Es hasta Adam Smith, el Adam y el Smith de la economía, que se argumentó trascendentemente que persiguiendo el interés individual era posible lograr el interés colectivo, gracias a una mano invisible operando a través del mercado. Es así como los economistas y filósofos de aquel tiempo encontraron una conjetura para pregonar la relevancia del mercado, sin mayor interferencia del soberano, como la “Deus ex machina” que permitía reconciliar el interés general de los ciudadanos con el interés particular de los individuos, el interés público frente al interés individual.

De esta forma, la conjetura de la trascendencia del mercado, “enajenado” de la sociedad, terminó gobernando a la colectividad misma y a los individuos que le dan origen, para hacer posible que el bien colectivo fuese alcanzado por la vía de la persecución del propio bien particular. El mercado, así concebido, no sólo implicó teóricamente un asunto mercantil y económico, sino también un valor esencialmente moral, que el estado debería respetar.

El mercado, producto esencialmente de la interacción económica entre los propios individuos, se presumió como la máquina divina que socialmente permitía reconciliar los intereses que hasta entonces se estimaban contrapuestos. Además, se supuso que cualquier distorsión de la operación del mercado y de su implícita mano invisible podría ser corregida per se, por lo que no requería mayor intervención externa o ajena al mercado mismo, so pena de afectar negativamente el principio moral del interés particular y, consecuentemente, del interés general.

Tal visión existencial de la máquina divina del mercado permeó filosóficamente hasta convertirse en la esencia de la agenda y acción política que sustentaría la expansión capitalista del siglo XIX, lograda sin freno ni cortapisas. Bajo este principio la ciencia economía se desarrolló hasta bien entrado el siglo XX, independientemente del daño económico y existencial que generó a la mayoría de los individuos de las economía capitalistas en beneficio de una minoría capitalista y a pesar de crisis recurrentes que pusieron en tela de juicio la pertinencia social de la filosofía del laissez faire, laissez passer, es decir, del “dejar hacer, dejar pasar”.

Keynes presentó su “Fin del Laissez Faire” (1926) posteriormente al fragor de una Europa que se había desangrado en una lucha armada estimada ingenuamente irrepetible. Lo hizo en un decadente ambiente imperialista, cuya escala mundial había hecho que el comercio mundial de principios del siglo XX, tuviera un volumen equiparable al de un siglo más tarde, en plena globalización moderna. Ambiente especulativo y sin freno financiero que en muy pocos años generaría la Gran Depresión económica global, que afectaría en empleo y miseria a millones de ciudadanos, para convertirse en el preámbulo de la Alemania hitleriana.

Keynes vislumbró la necesidad de un cambio en la teoría económica a partir de nuevas ideas que dieron pie a la acción del Estado y el gobierno sobre el mercado, para privilegiar el interés general sobre el interés particular. Keynes hizo el magno aporte con su obra The General Theory of Employment, Interest and Money (1936), con una lucidez digna de un hombre erudito y sabio, forjado en la más pura tradición científica británica. Tal cambio, finalmente filosófico y político, ayudó a instrumentar medidas gubernamentales que pudieron atemperar la intermitencia de las crisis económicas y posibilitó instaurar, después de la segunda Guerra Mundial, la creación del Fondo Monetario Internacional (FMI) y el Banco Mundial (BM).

(INSTRUCCIONES)
• A. Según el fragmento, ¿en qué año publicó Keynes The General Theory of Employment, Interest and Money?
• B. ¿Puedes resumir el fragmento en dos oraciones?
• C. De acuerdo con el fragmento, ¿por qué se creía que el mercado no necesitaba intervención externa? Responde en una o dos oraciones.
Las entradas proceden de otra fuente.

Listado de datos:
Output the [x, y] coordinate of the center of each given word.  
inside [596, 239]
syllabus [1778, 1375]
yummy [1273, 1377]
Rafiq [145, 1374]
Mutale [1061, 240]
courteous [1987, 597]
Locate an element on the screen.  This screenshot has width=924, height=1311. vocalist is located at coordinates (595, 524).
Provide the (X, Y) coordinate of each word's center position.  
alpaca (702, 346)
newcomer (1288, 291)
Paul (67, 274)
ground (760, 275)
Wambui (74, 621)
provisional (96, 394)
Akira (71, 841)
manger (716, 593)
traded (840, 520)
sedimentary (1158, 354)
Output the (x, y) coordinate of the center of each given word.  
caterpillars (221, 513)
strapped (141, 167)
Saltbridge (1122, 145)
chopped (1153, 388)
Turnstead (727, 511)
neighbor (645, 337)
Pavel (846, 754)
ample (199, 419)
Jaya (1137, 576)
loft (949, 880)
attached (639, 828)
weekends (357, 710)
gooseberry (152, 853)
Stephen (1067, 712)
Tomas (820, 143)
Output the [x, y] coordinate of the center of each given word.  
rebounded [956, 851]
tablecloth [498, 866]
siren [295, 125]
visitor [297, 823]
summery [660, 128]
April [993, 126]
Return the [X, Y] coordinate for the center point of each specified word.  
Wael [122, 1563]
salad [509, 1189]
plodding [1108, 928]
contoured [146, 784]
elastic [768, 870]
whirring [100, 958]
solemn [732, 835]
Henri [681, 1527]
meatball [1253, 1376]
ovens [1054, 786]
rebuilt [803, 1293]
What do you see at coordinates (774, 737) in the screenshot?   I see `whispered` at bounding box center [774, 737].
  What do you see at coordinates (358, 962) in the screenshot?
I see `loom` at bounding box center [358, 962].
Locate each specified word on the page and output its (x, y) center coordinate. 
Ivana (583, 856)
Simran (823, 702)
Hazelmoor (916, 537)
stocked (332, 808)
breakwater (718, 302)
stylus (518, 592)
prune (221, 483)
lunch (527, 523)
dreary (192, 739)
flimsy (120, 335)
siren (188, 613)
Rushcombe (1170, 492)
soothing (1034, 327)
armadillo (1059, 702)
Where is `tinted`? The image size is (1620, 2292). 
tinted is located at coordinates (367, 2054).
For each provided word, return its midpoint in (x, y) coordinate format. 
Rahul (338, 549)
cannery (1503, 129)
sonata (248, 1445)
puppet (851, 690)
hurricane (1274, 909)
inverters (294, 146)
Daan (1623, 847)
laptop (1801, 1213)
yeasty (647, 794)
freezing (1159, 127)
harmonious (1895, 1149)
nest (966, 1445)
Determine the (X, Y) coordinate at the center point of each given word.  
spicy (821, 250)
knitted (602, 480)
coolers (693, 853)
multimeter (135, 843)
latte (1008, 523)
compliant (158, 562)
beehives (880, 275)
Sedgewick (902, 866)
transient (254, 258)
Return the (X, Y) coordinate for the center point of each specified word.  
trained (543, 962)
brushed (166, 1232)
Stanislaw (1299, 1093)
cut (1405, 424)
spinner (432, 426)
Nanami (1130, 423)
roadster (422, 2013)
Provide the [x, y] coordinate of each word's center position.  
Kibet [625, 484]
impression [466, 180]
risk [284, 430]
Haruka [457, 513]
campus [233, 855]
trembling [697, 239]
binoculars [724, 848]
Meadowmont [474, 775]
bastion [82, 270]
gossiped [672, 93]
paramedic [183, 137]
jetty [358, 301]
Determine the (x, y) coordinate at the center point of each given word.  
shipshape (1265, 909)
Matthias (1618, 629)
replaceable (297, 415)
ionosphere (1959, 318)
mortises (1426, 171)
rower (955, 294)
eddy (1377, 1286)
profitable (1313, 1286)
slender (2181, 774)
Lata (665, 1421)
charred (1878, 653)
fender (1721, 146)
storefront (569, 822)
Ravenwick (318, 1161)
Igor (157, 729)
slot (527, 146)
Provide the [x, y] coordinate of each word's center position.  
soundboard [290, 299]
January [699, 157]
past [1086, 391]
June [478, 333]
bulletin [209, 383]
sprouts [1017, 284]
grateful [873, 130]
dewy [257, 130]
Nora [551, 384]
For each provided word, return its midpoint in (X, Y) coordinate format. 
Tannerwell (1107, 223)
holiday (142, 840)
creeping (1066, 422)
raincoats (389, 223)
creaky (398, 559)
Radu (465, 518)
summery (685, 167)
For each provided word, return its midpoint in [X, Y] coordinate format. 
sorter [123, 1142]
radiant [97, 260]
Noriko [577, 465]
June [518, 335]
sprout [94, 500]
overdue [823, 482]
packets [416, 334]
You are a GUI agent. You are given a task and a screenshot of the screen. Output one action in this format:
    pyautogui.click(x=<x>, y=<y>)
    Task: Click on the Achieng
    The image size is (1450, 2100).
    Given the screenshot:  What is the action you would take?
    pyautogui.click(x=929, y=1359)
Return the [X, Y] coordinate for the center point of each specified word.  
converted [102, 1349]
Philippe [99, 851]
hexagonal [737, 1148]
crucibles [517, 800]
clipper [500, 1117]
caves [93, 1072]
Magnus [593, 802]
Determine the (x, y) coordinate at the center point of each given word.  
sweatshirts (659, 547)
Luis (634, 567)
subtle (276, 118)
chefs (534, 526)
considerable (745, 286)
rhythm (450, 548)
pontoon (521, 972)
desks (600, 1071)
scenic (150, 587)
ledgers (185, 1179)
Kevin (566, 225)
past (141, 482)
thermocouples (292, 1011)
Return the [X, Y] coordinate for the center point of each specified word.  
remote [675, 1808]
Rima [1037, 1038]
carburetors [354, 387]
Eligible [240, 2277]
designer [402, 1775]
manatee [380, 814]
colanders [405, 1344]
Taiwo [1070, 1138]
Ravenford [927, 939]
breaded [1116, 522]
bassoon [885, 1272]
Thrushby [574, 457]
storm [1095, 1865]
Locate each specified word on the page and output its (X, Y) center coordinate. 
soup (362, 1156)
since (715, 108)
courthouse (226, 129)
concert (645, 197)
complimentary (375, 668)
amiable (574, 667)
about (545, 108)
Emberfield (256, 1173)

(RESPUESTAS REDACTADAS)
• A. En 1936.

• B. Desde Adam Smith se concibió el mercado como una mano invisible capaz de conciliar el interés individual con el colectivo sin mayor interferencia del soberano, idea que sustentó la expansión capitalista del siglo XIX pese al daño causado a la mayoría y a las crisis recurrentes. Keynes impulsó un cambio en la teoría económica que dio pie a la acción del Estado sobre el mercado para privilegiar el interés general, lo que ayudó a atemperar las crisis y posibilitó la creación del FMI y el Banco Mundial tras la Segunda Guerra Mundial.

• C. Porque se suponía que cualquier distorsión en su funcionamiento y en su mano invisible podía corregirse por sí misma. Además, una intervención ajena al mercado se consideraba un riesgo de afectar negativamente el principio moral del interés particular y, en consecuencia, del interés general.